Tuesday, April 14, 2015

Baseball is More Than Data

As baseball starts its second week, lets reflect a bit on how data analytics has changed the game. Not just the Moneyball phenomenon of ranking players but also the extensive use of defensive shifts (repositioning the infielders and outfielders for each batter) and other maneuvers. We're not quite to the point that technology can replace managers and umpires but give it another decade or two.

We've seen a huge increase in data analysis in sports. ESPN ranked teams based on their use of analytics and it correlates well with how those teams are faring. Eventually everyone will use the same learning algorithms and games will just be a random coin toss with coins weighted by how much each team can spend.

Steve Kettmann wrote an NYT op-ed piece Don't Let StatisticsRuin Baseball. At first I thought this was just another luddite who will be left behind but he makes a salient point. We don’t go to baseball to watch the stats. We go to see people play. We enjoy the suspense of every pitch, the one-on-one battle between pitcher and batter and the great defensive moves. Maybe statistics can tell which players a team should acquire and where the fielders should stand but it still is people that play the game.

Kettmann worries about the obsession of baseball writers with statistics. Those who write based on stats can be replaced by machines. Baseball is a great game to listen on the radio for the best broadcasters don't talk about the numbers, they talk about the people.

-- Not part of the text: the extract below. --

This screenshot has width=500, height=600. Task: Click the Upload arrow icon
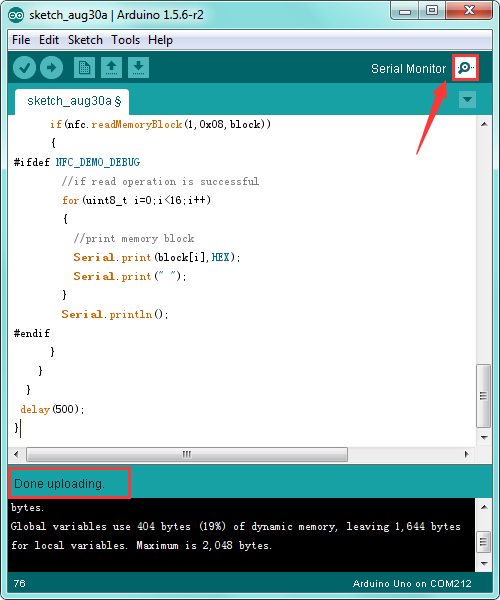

Otherwise you might as well listen to competitive tic-tac-toe.


  1. Gunnar Andersson1:46 AM, April 15, 2015

    XKCD got it right on sports and randomness: https://xkcd.com/904/

  2. Nate silver responds to the OPED and includes
    Bonus Podcast: Nate Silver Talks with Steve Kettmann


  3. Is science more than (grant income) data ?


  4. Most of the concern in the op-ed seems to be on statistics ruining sportswriting rather than ruining baseball itself. Much of sportswriting is very straightforward - and, independent of statistics, it isn't hard to do as good a job as basic sportswriters - maybe that is why sportswriting is where many reporters begin.

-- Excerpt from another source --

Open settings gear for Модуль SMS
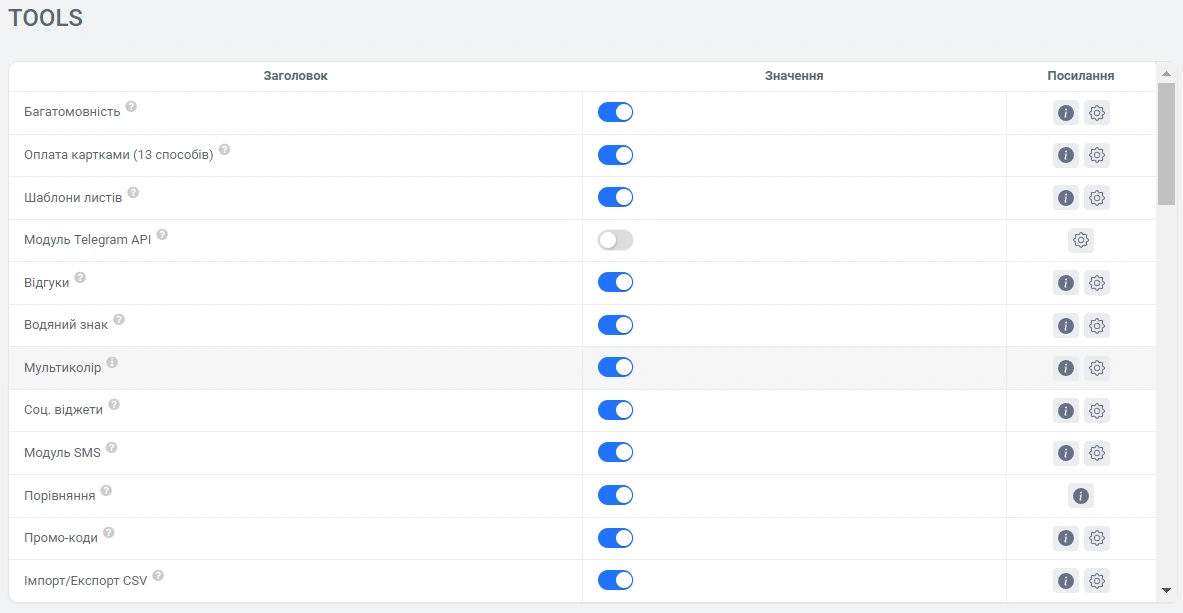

    This aspect can be largely automatic: See

    The much less emphasized concern in the op-ed is fantasy leagues dominating interest in the real games themselves and here I think that there is a point. I am surprised that you did not mention them and the op-ed piece only mentioned them in passing. Fantasy leagues are major money-makers for the leagues so they aren't going away. They may be somewhat representative in baseball but in the NFL they are so far from what is actually important for the games that they really are a distant sideshow.

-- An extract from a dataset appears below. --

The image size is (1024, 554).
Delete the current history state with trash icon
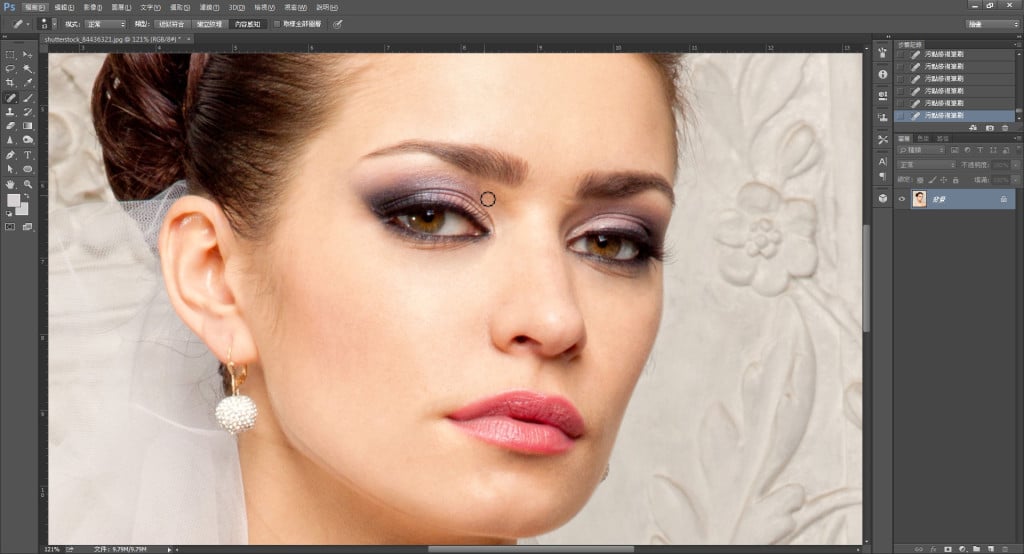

    Maybe the real sportswriting concern is the amount of media attention devoted to reporting expressly for those following the fantasy leagues. This clearly can be a completely automated side show.

  5. While the column makes some fine points, I think some of the appeal of baseball (vs. other sports) is that many of these analytical elements are in the forefront: the game theory of pitching/batting, the physics of a curveball... and the statistics that can drive decisions from player recruitment to managerial decisions. This is why many people love the sport.

    Just as in any field, where there is data to be gathered, there are statistics. Many of these features and statistics are meaningless. The art is in interpretation, and here is where sportswriters can add value: not by ignoring the numbers, but in using them to tell a story, just as we do in research.

    Just as many CS researchers do data analysis and are unlikely to be replaced by machines, sportswriters can't be replaced by machines. The value they can provide is in meaningful interpretation of the statistics, as opposed to "mere data reporting". The writers shouldn't shy away from statistics; rather, they could figure out how to interpret them and separate signal from noise, just as we do in our research papers.